--- TASK BRIEF ---
Render every line of the items below as a JSON list of strings, with one string per line and any blank lines omitted.

--- DATA FOR THE TASK ---

-*-

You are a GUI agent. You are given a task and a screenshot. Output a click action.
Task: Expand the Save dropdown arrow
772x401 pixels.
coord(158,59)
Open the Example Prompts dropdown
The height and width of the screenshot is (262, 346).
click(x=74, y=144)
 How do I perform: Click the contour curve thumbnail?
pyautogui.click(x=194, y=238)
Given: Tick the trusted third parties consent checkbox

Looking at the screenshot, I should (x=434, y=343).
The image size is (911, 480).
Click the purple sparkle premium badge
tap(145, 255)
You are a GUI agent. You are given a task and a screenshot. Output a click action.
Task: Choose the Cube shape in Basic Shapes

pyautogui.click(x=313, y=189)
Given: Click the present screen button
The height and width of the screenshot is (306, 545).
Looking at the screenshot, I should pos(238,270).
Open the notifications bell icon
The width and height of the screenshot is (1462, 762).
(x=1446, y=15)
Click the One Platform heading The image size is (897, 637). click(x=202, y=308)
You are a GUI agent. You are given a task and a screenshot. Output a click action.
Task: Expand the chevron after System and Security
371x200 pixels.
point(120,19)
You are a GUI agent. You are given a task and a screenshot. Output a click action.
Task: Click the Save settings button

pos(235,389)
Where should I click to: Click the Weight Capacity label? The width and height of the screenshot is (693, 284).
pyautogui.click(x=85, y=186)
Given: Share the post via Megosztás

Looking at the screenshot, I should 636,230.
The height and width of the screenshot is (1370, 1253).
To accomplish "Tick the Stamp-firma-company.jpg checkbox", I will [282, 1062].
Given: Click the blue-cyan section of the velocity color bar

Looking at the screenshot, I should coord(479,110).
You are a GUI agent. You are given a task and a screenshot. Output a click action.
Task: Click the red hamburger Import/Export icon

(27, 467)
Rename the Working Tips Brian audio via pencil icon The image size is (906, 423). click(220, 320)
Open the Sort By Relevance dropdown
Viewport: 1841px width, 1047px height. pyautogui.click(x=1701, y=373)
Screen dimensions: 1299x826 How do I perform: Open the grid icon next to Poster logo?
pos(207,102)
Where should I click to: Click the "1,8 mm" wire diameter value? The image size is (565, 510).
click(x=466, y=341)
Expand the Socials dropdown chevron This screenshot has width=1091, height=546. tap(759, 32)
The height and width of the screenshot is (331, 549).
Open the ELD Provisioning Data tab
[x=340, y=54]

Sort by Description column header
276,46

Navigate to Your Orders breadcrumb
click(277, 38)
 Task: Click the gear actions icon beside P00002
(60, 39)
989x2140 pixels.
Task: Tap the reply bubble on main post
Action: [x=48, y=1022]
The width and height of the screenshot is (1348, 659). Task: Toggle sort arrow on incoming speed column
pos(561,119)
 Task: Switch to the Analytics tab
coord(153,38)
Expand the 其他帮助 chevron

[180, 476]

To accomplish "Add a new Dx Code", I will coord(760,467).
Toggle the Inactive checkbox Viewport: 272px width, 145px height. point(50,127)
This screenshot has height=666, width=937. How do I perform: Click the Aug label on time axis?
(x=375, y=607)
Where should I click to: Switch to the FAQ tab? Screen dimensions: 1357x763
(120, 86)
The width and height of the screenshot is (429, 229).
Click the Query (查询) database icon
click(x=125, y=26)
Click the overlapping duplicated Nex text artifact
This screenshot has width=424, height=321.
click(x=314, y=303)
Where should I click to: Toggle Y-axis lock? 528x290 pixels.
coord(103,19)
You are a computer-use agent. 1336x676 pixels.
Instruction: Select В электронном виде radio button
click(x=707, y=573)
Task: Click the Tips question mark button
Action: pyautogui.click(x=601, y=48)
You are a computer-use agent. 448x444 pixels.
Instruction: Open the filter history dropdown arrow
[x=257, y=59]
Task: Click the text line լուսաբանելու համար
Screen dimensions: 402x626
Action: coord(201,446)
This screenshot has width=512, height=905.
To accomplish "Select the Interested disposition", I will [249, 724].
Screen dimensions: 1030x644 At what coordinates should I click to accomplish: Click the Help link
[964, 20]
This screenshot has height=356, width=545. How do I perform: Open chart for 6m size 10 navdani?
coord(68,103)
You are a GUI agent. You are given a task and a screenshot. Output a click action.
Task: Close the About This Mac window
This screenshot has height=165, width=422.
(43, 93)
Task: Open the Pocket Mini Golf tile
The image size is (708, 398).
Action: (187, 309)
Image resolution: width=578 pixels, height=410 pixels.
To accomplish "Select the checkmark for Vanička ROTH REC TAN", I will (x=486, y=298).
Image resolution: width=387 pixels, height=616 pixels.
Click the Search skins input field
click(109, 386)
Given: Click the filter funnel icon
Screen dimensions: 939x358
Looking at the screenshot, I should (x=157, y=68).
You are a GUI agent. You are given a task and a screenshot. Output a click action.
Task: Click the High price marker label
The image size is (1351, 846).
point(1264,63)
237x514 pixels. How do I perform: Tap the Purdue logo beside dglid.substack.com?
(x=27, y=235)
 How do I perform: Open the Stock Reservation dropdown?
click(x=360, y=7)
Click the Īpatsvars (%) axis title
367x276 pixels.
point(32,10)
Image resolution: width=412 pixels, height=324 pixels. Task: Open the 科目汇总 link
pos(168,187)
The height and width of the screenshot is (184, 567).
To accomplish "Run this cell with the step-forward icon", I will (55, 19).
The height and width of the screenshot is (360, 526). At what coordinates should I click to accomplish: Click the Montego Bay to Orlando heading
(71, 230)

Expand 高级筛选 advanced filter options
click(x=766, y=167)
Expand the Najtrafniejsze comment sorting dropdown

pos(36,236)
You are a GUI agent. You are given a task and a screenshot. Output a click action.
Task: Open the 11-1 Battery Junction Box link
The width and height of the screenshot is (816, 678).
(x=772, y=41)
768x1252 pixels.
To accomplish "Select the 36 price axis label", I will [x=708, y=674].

-*-

--- RESPONSE TO THIS TASK ---
[
  "You are a GUI agent. You are given a task and a screenshot. Output a click action.",
  "Task: Expand the Save dropdown arrow",
  "772x401 pixels.",
  "coord(158,59)",
  "Open the Example Prompts dropdown",
  "The height and width of the screenshot is (262, 346).",
  "click(x=74, y=144)",
  " How do I perform: Click the contour curve thumbnail?",
  "pyautogui.click(x=194, y=238)",
  "Given: Tick the trusted third parties consent checkbox",
  "Looking at the screenshot, I should (x=434, y=343).",
  "The image size is (911, 480).",
  "Click the purple sparkle premium badge",
  "tap(145, 255)",
  "You are a GUI agent. You are given a task and a screenshot. Output a click action.",
  "Task: Choose the Cube shape in Basic Shapes",
  "pyautogui.click(x=313, y=189)",
  "Given: Click the present screen button",
  "The height and width of the screenshot is (306, 545).",
  "Looking at the screenshot, I should pos(238,270).",
  "Open the notifications bell icon",
  "The width and height of the screenshot is (1462, 762).",
  "(x=1446, y=15)",
  "Click the One Platform heading The image size is (897, 637). click(x=202, y=308)",
  "You are a GUI agent. You are given a task and a screenshot. Output a click action.",
  "Task: Expand the chevron after System and Security",
  "371x200 pixels.",
  "point(120,19)",
  "You are a GUI agent. You are given a task and a screenshot. Output a click action.",
  "Task: Click the Save settings button",
  "pos(235,389)",
  "Where should I click to: Click the Weight Capacity label? The width and height of the screenshot is (693, 284).",
  "pyautogui.click(x=85, y=186)",
  "Given: Share the post via Megosztás",
  "Looking at the screenshot, I should 636,230.",
  "The height and width of the screenshot is (1370, 1253).",
  "To accomplish \"Tick the Stamp-firma-company.jpg checkbox\", I will [282, 1062].",
  "Given: Click the blue-cyan section of the velocity color bar",
  "Looking at the screenshot, I should coord(479,110).",
  "You are a GUI agent. You are given a task and a screenshot. Output a click action.",
  "Task: Click the red hamburger Import/Export icon",
  "(27, 467)",
  "Rename the Working Tips Brian audio via pencil icon The image size is (906, 423). click(220, 320)",
  "Open the Sort By Relevance dropdown",
  "Viewport: 1841px width, 1047px height. pyautogui.click(x=1701, y=373)",
  "Screen dimensions: 1299x826 How do I perform: Open the grid icon next to Poster logo?",
  "pos(207,102)",
  "Where should I click to: Click the \"1,8 mm\" wire diameter value? The image size is (565, 510).",
  "click(x=466, y=341)",
  "Expand the Socials dropdown chevron This screenshot has width=1091, height=546. tap(759, 32)",
  "The height and width of the screenshot is (331, 549).",
  "Open the ELD Provisioning Data tab",
  "[x=340, y=54]",
  "Sort by Description column header",
  "276,46",
  "Navigate to Your Orders breadcrumb",
  "click(277, 38)",
  " Task: Click the gear actions icon beside P00002",
  "(60, 39)",
  "989x2140 pixels.",
  "Task: Tap the reply bubble on main post",
  "Action: [x=48, y=1022]",
  "The width and height of the screenshot is (1348, 659). Task: Toggle sort arrow on incoming speed column",
  "pos(561,119)",
  " Task: Switch to the Analytics tab",
  "coord(153,38)",
  "Expand the 其他帮助 chevron",
  "[180, 476]",
  "To accomplish \"Add a new Dx Code\", I will coord(760,467).",
  "Toggle the Inactive checkbox Viewport: 272px width, 145px height. point(50,127)",
  "This screenshot has height=666, width=937. How do I perform: Click the Aug label on time axis?",
  "(x=375, y=607)",
  "Where should I click to: Switch to the FAQ tab? Screen dimensions: 1357x763",
  "(120, 86)",
  "The width and height of the screenshot is (429, 229).",
  "Click the Query (查询) database icon",
  "click(x=125, y=26)",
  "Click the overlapping duplicated Nex text artifact",
  "This screenshot has width=424, height=321.",
  "click(x=314, y=303)",
  "Where should I click to: Toggle Y-axis lock? 528x290 pixels.",
  "coord(103,19)",
  "You are a computer-use agent. 1336x676 pixels.",
  "Instruction: Select В электронном виде radio button",
  "click(x=707, y=573)",
  "Task: Click the Tips question mark button",
  "Action: pyautogui.click(x=601, y=48)",
  "You are a computer-use agent. 448x444 pixels.",
  "Instruction: Open the filter history dropdown arrow",
  "[x=257, y=59]",
  "Task: Click the text line լուսաբանելու համար",
  "Screen dimensions: 402x626",
  "Action: coord(201,446)",
  "This screenshot has width=512, height=905.",
  "To accomplish \"Select the Interested disposition\", I will [249, 724].",
  "Screen dimensions: 1030x644 At what coordinates should I click to accomplish: Click the Help link",
  "[964, 20]",
  "This screenshot has height=356, width=545. How do I perform: Open chart for 6m size 10 navdani?",
  "coord(68,103)",
  "You are a GUI agent. You are given a task and a screenshot. Output a click action.",
  "Task: Close the About This Mac window",
  "This screenshot has height=165, width=422.",
  "(43, 93)",
  "Task: Open the Pocket Mini Golf tile",
  "The image size is (708, 398).",
  "Action: (187, 309)",
  "Image resolution: width=578 pixels, height=410 pixels.",
  "To accomplish \"Select the checkmark for Vanička ROTH REC TAN\", I will (x=486, y=298).",
  "Image resolution: width=387 pixels, height=616 pixels.",
  "Click the Search skins input field",
  "click(109, 386)",
  "Given: Click the filter funnel icon",
  "Screen dimensions: 939x358",
  "Looking at the screenshot, I should (x=157, y=68).",
  "You are a GUI agent. You are given a task and a screenshot. Output a click action.",
  "Task: Click the High price marker label",
  "The image size is (1351, 846).",
  "point(1264,63)",
  "237x514 pixels. How do I perform: Tap the Purdue logo beside dglid.substack.com?",
  "(x=27, y=235)",
  " How do I perform: Open the Stock Reservation dropdown?",
  "click(x=360, y=7)",
  "Click the Īpatsvars (%) axis title",
  "367x276 pixels.",
  "point(32,10)",
  "Image resolution: width=412 pixels, height=324 pixels. Task: Open the 科目汇总 link",
  "pos(168,187)",
  "The height and width of the screenshot is (184, 567).",
  "To accomplish \"Run this cell with the step-forward icon\", I will (55, 19).",
  "The height and width of the screenshot is (360, 526). At what coordinates should I click to accomplish: Click the Montego Bay to Orlando heading",
  "(71, 230)",
  "Expand 高级筛选 advanced filter options",
  "click(x=766, y=167)",
  "Expand the Najtrafniejsze comment sorting dropdown",
  "pos(36,236)",
  "You are a GUI agent. You are given a task and a screenshot. Output a click action.",
  "Task: Open the 11-1 Battery Junction Box link",
  "The width and height of the screenshot is (816, 678).",
  "(x=772, y=41)",
  "768x1252 pixels.",
  "To accomplish \"Select the 36 price axis label\", I will [x=708, y=674]."
]